Events highlight healthcare, medical applications
Medical, healthcare, and general Internet of Things (IoT) applications were highlighted at two recent trade shows: BIOMEDevice (March 26-27 in Boston, MA) and EE Live (April 1-3 in San Jose, CA).
Speaking March 27 at BIOMEDevice, Bill Betten, vice president of business solutions at Logic PD, commented that the penetration of mobile health technology will keep pace with the growing popularity of smartphone technology. In 2017, Betten said, there will be as many smartphones in consumers’ hands as there are all types of phones today, and smartphones are amenable to mobile healthcare applications.
Evolving technologies will lead to better efficiencies, lower costs, and improved patient results, Betten said. However, he stated, home medical technologies must be portable, easy to use, and connected to avoid isolated islands of information. Therefore, the devices will need to support remote monitoring via Bluetooth, Wi-Fi, NFC, or other communications links to support connectivity to the cloud and onward to trusted evaluators. He added that an accessory also might offer a wired connection or physically attach to a smartphone.
Betten cited several home healthcare device examples: AliveCor’s AliveECG, the Withings blood pressure monitor, the iBGStar blood glucose monitoring system, the Airstrip patient monitoring system, the iStethoscope Pro (which turns an iPhone into a stethoscope), and the Tandem t:slim insulin pump.
Betten said medical device manufacturers are occupying one end of a product development spectrum while consumer electronics makers occupy the other, and both will be attempting to make headway into the middle ground.
Building blocks at EE Live
From whatever end of the spectrum they represent, engineers looking to build medical and healthcare products may have found appropriate building blocks to incorporate into their designs at EE Live. The offerings ranged from processor IP to board- and system-level products.
Imagination Technologies, for example, chose EE Live to highlight its product offerings for healthcare, IoT, and wearable applications. The provider of IP for multimedia, communications, and 3-D graphics applications presented a variety of offerings related to MIPS, which it recently acquired.
Highlighted products included the MIPS Warrior highly scalable family of CPUs, such as the new MIPS M-class M51xx cores, which have features that make them suitable for IoT and wearables like a DSP engine, small code size, hardware virtualization support, and ultra-secure processing.
The company also displayed IoT and wearable-related products and technologies, including the Toumaz SensiumVitals System, an ultralow power wireless patch remotely managed via Imagination’s FlowCloud technology.
National Instruments highlighted a variety of applications areas ranging from machine vision to wireless communications at EE Live. In the medical area, NI presented Biomed Simulation’s Califia Perfusion Simulator System, which simulates a patient’s heart and lungs to permit the training and evaluation of perfusionists. The system makes use of an NI single-board RIO in combination with Cyth Systems’ CircaFlex embedded-control system.
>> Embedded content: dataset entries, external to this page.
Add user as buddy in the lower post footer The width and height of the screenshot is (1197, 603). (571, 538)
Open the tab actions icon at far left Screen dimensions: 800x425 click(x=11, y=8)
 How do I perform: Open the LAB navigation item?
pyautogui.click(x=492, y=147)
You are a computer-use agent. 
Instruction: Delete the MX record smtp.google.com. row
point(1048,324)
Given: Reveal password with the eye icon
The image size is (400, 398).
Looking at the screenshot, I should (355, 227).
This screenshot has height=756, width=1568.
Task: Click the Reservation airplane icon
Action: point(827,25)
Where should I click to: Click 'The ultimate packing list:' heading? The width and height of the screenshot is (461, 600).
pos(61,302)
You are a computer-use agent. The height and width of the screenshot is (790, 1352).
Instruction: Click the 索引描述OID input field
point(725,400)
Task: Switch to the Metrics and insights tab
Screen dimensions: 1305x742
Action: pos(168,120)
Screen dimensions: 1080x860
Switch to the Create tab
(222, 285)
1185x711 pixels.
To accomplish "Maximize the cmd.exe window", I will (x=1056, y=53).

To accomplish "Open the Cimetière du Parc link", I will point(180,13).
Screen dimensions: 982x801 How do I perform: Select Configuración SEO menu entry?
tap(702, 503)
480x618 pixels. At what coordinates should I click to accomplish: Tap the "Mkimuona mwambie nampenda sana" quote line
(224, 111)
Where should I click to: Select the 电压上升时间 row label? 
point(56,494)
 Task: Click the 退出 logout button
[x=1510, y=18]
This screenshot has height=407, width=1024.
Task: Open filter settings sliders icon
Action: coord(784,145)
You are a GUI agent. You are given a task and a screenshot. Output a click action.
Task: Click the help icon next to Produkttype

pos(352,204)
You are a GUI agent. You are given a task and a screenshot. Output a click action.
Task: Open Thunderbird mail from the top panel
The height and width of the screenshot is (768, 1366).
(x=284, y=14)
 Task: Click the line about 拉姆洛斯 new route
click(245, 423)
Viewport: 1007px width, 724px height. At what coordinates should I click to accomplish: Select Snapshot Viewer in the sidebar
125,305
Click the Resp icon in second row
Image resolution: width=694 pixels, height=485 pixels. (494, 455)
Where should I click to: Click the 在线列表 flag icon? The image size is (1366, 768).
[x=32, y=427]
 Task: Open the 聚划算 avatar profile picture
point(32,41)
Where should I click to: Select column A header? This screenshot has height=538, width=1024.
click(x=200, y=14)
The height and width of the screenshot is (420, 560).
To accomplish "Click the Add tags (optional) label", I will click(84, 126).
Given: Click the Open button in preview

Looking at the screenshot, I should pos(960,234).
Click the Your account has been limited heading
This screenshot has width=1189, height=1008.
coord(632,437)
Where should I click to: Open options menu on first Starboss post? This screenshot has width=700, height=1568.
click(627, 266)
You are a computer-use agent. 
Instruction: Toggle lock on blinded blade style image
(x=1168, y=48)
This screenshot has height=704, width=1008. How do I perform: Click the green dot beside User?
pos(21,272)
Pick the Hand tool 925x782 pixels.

The simulator provides an example showing how domain experts can leverage the LabVIEW RIO architecture to focus on their specific area of expertise, from battery simulation to improving medical training, without the need for low-level knowledge of FPGA programming. Cyth Systems is a National Instruments Alliance Partner that helped Biomed Simulation build the system.
Another EE Live exhibitor specifically mentioning health and medical applications was Icon Labs, a provider of embedded networking and security technology, which announced a suite of offerings that can provide an umbrella of protection for RTOS-based end points. The company’s cross-platform Intrusion Detection and Prevention runs natively in a range of RTOS-based devices found in military, utility, industrial, medical, and consumer IoT applications. Intrusion Detection and Prevention is provided through RTOS specific threat detection and advanced packet filtering. Also, Inforce Computing presented Snapdragon-based products and accessories that support innovations in the fields of robotics, health-care, and audio/video processing and analytics.
In addition, many companies presented general-purpose IoT-related products, including sensors, connectivity devices, and processing capabilities that could have broad application to medical and health applications. (See the special report on remote monitoring.)
Where it leads
Toward where will advances in medical and healthcare technology lead? You might suspect we will soon live forever, based on a March 27 BIOMEDevice presentation by Barmak Heshmat, a post-doctorate associate at the MIT Media Lab, titled “Before your immortality!” The idea of an elixir of life is thousands of years old, he said, adding that although immortality is not possible, life can be extended and wellbeing improved. We can rely on physics, he said, to repair and preserve the body. Technology, he said, can help improve mental balance, promote physical exercise, and even monitor food quality. As a specific example, he cited the Zensorium tinke—at the touch of a finger, the tinke measures heart rate, respiratory rate, blood oxygen saturation level, and heart-rate variability.